The initial cost of purchasing an application is only a small part of the total cost of ownership. Software security can have a big impact through difficult-to-assess costs such as patch management, repair downtime and liability issues if a computer or network is compromised.
"These are costs of owning the software, and we can calculate them in hindsight, but how do we measure, put bounds on them or reduce them through our purchasing decisions?" asked Herbert Thompson, an adjunct professor at the Florida Institute of Technology's computer science department. "We have to evaluate this risk; we need some guidance on how to predict these possibilities."
In the past, security practitioners have relied heavily on reviews, marketing literature and performance reports that include vulnerabilities and an application's susceptibility to virus and worm attacks. Thompson called these methods "really dangerous" because marketing materials are biased and reviews provide little information about deployed security. Performance reports are little better because counting vulnerabilities or viruses only shows which platforms or products more people are attacking, measuring what Thompson called "a weird hybrid of security and threat profiles." Also, counting doesn't consider things like severity or what the vendor is doing to make sure that those types of things don't happen again.
Thompson suggested several alternatives to evaluate products.
Asking the hard questions
When meeting with software vendors ask proactive questions about security flaws to determine any potential issues before buying a product:
- Do you have a dedicated team to assess and respond to security vulnerability reports in your products?
- What is your vulnerability response process?
- What process improvements have you made as a result of vulnerabilities reported in your software?
- What is your patch release strategy?
- What training do your development and testing groups receive on security?
- What percentage of your test team is focused on security?
- Does your company monitor the latest attack trends in the underground community and consider how those trends may affect your software?
- Do you patch all currently supported and vulnerable versions of your applications/platforms at the same time?
- What are the terms and period of your security support agreement?
Using Red Teams: Testing internally
"If you don't internally test your applications, someone else will," Thompson noted and recommended developing a small, focused test team to attack the product like an intruder would.
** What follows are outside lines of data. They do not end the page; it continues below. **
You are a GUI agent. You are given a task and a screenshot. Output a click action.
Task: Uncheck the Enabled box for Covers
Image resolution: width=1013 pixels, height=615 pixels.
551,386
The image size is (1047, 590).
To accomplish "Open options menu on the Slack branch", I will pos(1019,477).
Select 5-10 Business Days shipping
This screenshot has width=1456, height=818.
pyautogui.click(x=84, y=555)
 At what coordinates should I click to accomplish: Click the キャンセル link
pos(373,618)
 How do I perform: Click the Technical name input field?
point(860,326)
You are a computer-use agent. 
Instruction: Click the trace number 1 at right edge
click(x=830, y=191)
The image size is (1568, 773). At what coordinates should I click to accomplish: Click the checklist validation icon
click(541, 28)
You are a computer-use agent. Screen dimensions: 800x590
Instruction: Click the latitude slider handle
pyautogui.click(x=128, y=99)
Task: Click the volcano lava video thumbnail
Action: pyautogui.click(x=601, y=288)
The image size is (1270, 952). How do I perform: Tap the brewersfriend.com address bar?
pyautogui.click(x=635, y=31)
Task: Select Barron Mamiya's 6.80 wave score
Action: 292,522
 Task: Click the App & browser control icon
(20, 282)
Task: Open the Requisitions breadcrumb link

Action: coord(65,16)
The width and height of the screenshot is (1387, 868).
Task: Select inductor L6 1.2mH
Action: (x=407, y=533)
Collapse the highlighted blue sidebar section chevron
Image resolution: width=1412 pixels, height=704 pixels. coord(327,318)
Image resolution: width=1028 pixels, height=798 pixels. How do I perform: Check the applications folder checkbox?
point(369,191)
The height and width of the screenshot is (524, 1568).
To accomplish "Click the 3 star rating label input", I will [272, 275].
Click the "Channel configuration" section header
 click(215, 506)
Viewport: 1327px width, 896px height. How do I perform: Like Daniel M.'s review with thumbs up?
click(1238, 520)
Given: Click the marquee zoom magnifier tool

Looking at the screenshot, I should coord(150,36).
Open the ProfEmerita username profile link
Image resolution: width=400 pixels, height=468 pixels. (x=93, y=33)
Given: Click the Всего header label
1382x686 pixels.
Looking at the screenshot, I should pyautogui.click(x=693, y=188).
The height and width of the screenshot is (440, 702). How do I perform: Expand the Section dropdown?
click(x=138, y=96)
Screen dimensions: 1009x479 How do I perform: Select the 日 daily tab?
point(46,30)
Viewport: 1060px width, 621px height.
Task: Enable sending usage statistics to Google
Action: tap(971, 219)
Using such a team will provide an independent feel for the security of vendor applications and the advantage of knowing how your company would deploy, use and configure the software. "Red Team" is a government and industry term for a focused group of security testers that attack an application or system to test it.
Independent security assessments can be effective in providing a comparative analysis and acceptance testing, and can be inexpensive when compared to the total cost of ownership of deploying potentially vulnerable software. Many vendors offer assessments -- Ernst & Young, TruSecure, IBM, Foundstone, @stake and Security Innovation among them.
Developing a security-aware organization begins, in part, with IT personnel understanding how the software will be used. Instead of focusing on deploying add-on protections for security, such as firewalls and antivirus, Thompson said IT needs to begin mitigating risk through purchasing and deployment decisions too.
"Demand security from your vendors," concluded Thompson. If you don't motivate the vendors by asking security questions, nothing is ever going to change.